**Objective**
Rewrite the lines below, replacing "GUI agent" with "interface agent" each time it occurs and leaving everything else unchanged.

Element and text location data:
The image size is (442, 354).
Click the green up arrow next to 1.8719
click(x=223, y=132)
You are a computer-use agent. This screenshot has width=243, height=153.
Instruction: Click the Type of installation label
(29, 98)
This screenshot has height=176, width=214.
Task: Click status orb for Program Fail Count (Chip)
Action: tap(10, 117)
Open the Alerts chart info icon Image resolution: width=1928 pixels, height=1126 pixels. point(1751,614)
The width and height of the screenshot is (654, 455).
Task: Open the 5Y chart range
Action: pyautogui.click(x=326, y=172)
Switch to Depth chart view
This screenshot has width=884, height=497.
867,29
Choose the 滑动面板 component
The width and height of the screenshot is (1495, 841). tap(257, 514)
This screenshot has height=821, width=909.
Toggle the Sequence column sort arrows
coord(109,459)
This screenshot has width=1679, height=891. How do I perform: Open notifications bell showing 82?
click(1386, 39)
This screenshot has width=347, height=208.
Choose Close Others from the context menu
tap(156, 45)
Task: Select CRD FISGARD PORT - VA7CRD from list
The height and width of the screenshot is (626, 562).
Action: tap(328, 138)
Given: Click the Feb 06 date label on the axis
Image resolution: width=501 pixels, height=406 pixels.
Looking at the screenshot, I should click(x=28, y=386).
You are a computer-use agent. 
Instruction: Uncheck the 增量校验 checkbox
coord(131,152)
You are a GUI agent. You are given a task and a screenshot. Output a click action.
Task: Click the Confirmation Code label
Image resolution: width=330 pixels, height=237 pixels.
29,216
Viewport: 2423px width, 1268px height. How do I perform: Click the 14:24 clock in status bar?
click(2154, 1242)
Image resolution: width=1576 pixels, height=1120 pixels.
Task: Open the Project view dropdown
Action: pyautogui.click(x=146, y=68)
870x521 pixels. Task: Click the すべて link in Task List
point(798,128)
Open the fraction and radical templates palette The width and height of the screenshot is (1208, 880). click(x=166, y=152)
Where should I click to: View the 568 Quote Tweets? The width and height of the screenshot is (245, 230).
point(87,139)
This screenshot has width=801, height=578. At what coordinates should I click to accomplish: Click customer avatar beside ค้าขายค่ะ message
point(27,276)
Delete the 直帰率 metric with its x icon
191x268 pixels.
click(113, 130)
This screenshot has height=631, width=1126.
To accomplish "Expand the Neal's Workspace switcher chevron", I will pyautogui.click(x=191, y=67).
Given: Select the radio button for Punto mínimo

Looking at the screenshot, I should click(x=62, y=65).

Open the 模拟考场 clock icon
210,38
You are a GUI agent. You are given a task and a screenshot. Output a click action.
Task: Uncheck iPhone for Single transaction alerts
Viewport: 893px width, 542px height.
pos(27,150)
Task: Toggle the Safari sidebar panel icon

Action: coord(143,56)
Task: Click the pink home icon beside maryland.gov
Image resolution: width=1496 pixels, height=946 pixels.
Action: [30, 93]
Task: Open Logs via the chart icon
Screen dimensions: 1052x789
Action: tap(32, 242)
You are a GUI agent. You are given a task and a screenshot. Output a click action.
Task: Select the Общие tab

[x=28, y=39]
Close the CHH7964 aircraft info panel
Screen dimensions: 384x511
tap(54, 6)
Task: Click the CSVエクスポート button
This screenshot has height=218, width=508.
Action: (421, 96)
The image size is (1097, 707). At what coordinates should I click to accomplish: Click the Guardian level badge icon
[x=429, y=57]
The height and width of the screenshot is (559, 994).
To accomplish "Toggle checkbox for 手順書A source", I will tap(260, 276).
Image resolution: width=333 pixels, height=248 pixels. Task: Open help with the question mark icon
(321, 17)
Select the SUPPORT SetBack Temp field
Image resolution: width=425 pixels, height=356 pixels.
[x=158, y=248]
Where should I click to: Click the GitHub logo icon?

**Written response**
The image size is (442, 354).
Click the green up arrow next to 1.8719
click(x=223, y=132)
You are a computer-use agent. This screenshot has width=243, height=153.
Instruction: Click the Type of installation label
(29, 98)
This screenshot has height=176, width=214.
Task: Click status orb for Program Fail Count (Chip)
Action: tap(10, 117)
Open the Alerts chart info icon Image resolution: width=1928 pixels, height=1126 pixels. point(1751,614)
The width and height of the screenshot is (654, 455).
Task: Open the 5Y chart range
Action: pyautogui.click(x=326, y=172)
Switch to Depth chart view
This screenshot has width=884, height=497.
867,29
Choose the 滑动面板 component
The width and height of the screenshot is (1495, 841). tap(257, 514)
This screenshot has height=821, width=909.
Toggle the Sequence column sort arrows
coord(109,459)
This screenshot has width=1679, height=891. How do I perform: Open notifications bell showing 82?
click(1386, 39)
This screenshot has width=347, height=208.
Choose Close Others from the context menu
tap(156, 45)
Task: Select CRD FISGARD PORT - VA7CRD from list
The height and width of the screenshot is (626, 562).
Action: tap(328, 138)
Given: Click the Feb 06 date label on the axis
Image resolution: width=501 pixels, height=406 pixels.
Looking at the screenshot, I should click(x=28, y=386).
You are a computer-use agent. 
Instruction: Uncheck the 增量校验 checkbox
coord(131,152)
You are a interface agent. You are given a task and a screenshot. Output a click action.
Task: Click the Confirmation Code label
Image resolution: width=330 pixels, height=237 pixels.
29,216
Viewport: 2423px width, 1268px height. How do I perform: Click the 14:24 clock in status bar?
click(2154, 1242)
Image resolution: width=1576 pixels, height=1120 pixels.
Task: Open the Project view dropdown
Action: pyautogui.click(x=146, y=68)
870x521 pixels. Task: Click the すべて link in Task List
point(798,128)
Open the fraction and radical templates palette The width and height of the screenshot is (1208, 880). click(x=166, y=152)
Where should I click to: View the 568 Quote Tweets? The width and height of the screenshot is (245, 230).
point(87,139)
This screenshot has width=801, height=578. At what coordinates should I click to accomplish: Click customer avatar beside ค้าขายค่ะ message
point(27,276)
Delete the 直帰率 metric with its x icon
191x268 pixels.
click(113, 130)
This screenshot has height=631, width=1126.
To accomplish "Expand the Neal's Workspace switcher chevron", I will pyautogui.click(x=191, y=67).
Given: Select the radio button for Punto mínimo

Looking at the screenshot, I should click(x=62, y=65).

Open the 模拟考场 clock icon
210,38
You are a interface agent. You are given a task and a screenshot. Output a click action.
Task: Uncheck iPhone for Single transaction alerts
Viewport: 893px width, 542px height.
pos(27,150)
Task: Toggle the Safari sidebar panel icon

Action: coord(143,56)
Task: Click the pink home icon beside maryland.gov
Image resolution: width=1496 pixels, height=946 pixels.
Action: [30, 93]
Task: Open Logs via the chart icon
Screen dimensions: 1052x789
Action: tap(32, 242)
You are a interface agent. You are given a task and a screenshot. Output a click action.
Task: Select the Общие tab

[x=28, y=39]
Close the CHH7964 aircraft info panel
Screen dimensions: 384x511
tap(54, 6)
Task: Click the CSVエクスポート button
This screenshot has height=218, width=508.
Action: (421, 96)
The image size is (1097, 707). At what coordinates should I click to accomplish: Click the Guardian level badge icon
[x=429, y=57]
The height and width of the screenshot is (559, 994).
To accomplish "Toggle checkbox for 手順書A source", I will tap(260, 276).
Image resolution: width=333 pixels, height=248 pixels. Task: Open help with the question mark icon
(321, 17)
Select the SUPPORT SetBack Temp field
Image resolution: width=425 pixels, height=356 pixels.
[x=158, y=248]
Where should I click to: Click the GitHub logo icon?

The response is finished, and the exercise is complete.